China’s manufacturing steady in December with exporters lifted by US trade war truce

Finbarr Bermingham

The mood among manufacturers in China was steady in December, amid a truce in the long-running trade war with the United States, data released on Tuesday showed.

However, in other sectors of the economy, including construction and services, the mood soured slightly, National Bureau of Statistics numbers showed.

The official manufacturing purchasing managers’ index (PMI) – a gauge of sentiment among factory owners in the world’s second largest economy – was 50.2 in the last month of the decade, the same reading as in November and above a poll of economists conducted by Bloomberg which had predicted 50.1. This is the joint highest reading since March.

Anything above 50 is a sign of positive activity in the manufacturing economy, while below that mark signifies contraction.

The non-manufacturing PMI – a gauge of sentiment in the services and construction sectors – came in at 53.5 in December, below analysts’ expectations for a reading of 54.2. The figure was also down from November’s 54.2.

The composite PMI, a combined reading of both manufacturing and non-manufacturing, was 53.4, down from 53.7 in November.

The official manufacturing PMI is a gauge of sentiment among larger and state-owned factory operators.
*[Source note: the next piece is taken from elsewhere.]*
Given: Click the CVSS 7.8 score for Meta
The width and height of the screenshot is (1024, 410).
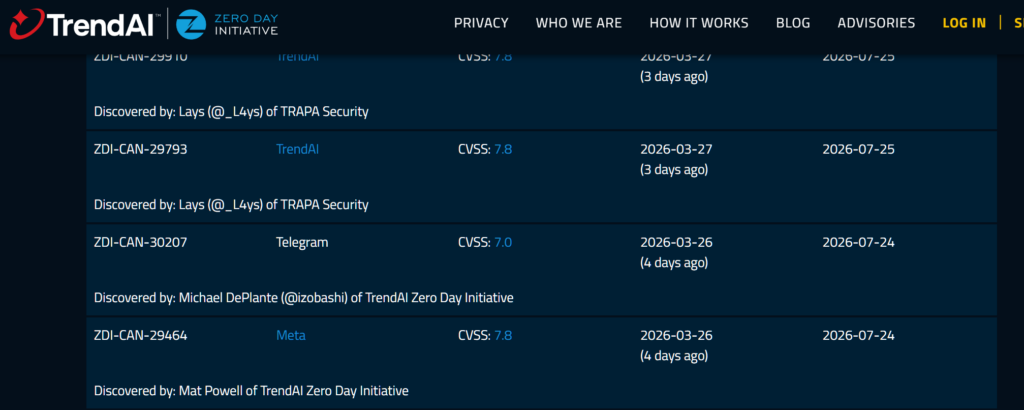Looking at the screenshot, I should (503, 335).
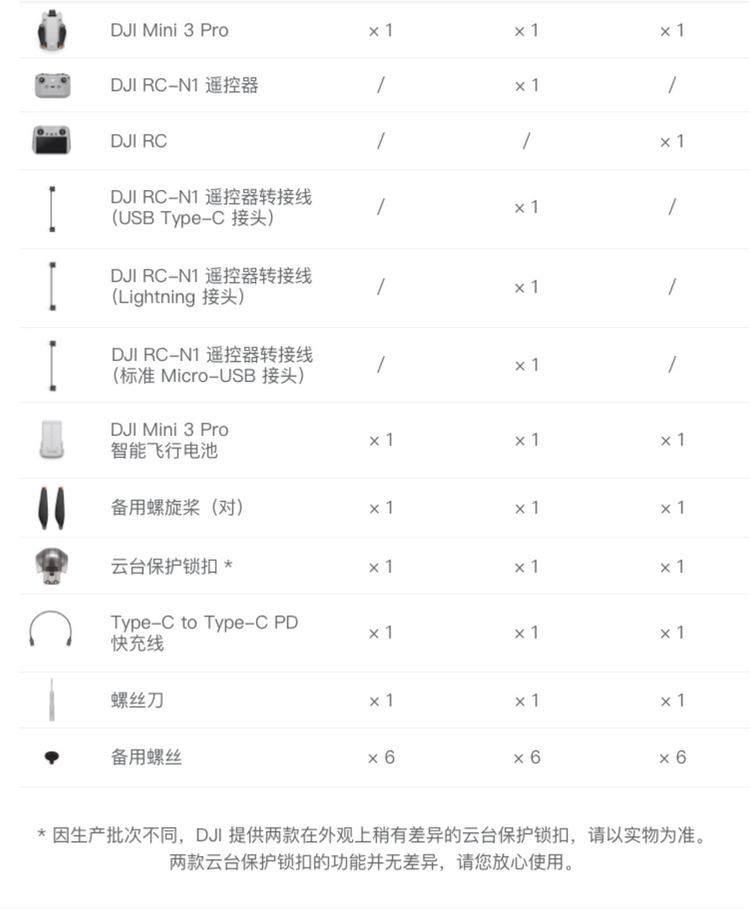Click the × 1 quantity in DJI RC row

[672, 141]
In the survey, firms are asked to give a view on business issues such as export orders, purchasing, production and logistics.

Within the manufacturing PMI, the metric of new export orders rebounded from 48.8 in November to 50.3 in December, perhaps an indication that factory owners are anticipating a renewal in trade ties with the US, after the completion of a phase one trade deal.

The official manufacturing purchasing managers’ index (PMI) was 50.2 in the last month of the decade, the joint highest reading since March. Photo: Reuters

This was the only positive reading for new export orders in 2019 – an indication of how bad this year has been for China’s trading companies – and the highest number since May 2018, before the trade war began. Manufacturers also expect cheaper input prices, with that reading rising from 49.0 to 51.8 in December.

However, within the non-manufacturing PMI, construction activity dropped from 59.6 to 56.7. In the services and construction sectors, expectations of new export orders fell from 48.8 to 47.8, suggesting that the anticipation of a trade war payout is not shared across China’s entire economy.

After a phase one trade war deal was announced on December 13, there was a freeze in new tariffs set to be imposed by both sides, with renewed expectation that the agreement would see a massive purchase of American goods by Chinese buyers.

The US side has claimed that China will buy US$200 billion in additional goods, on top of its total 2017 imports over two years, including US$80 billion in agricultural goods.

On Monday, the South China Morning Post reported that a deal will be signed in the coming day, with China’s Vice-Premier Liu He set to travel to Washington to finalise things in the first week of 2020.

Analysts warned that the positive state of PMI may not be sustainable, with the economy predicted to grow at slower than 6 per cent in 2020 for the first time since records began.

“We maintain our 2020 annual growth forecast at 5.7 per cent by taking into account the still strong growth headwinds, especially from the cooling property sector and worsening fiscal situation,” wrote Nomura analysts in a note. “We do not think Beijing will overreact to the two consecutive above-50 manufacturing PMI readings, as we believe it learned the lesson from spring this year, when some headline data pointed to a seeming recovery. We expect Beijing to roll out more easing measures despite limited policy room in coming quarters.”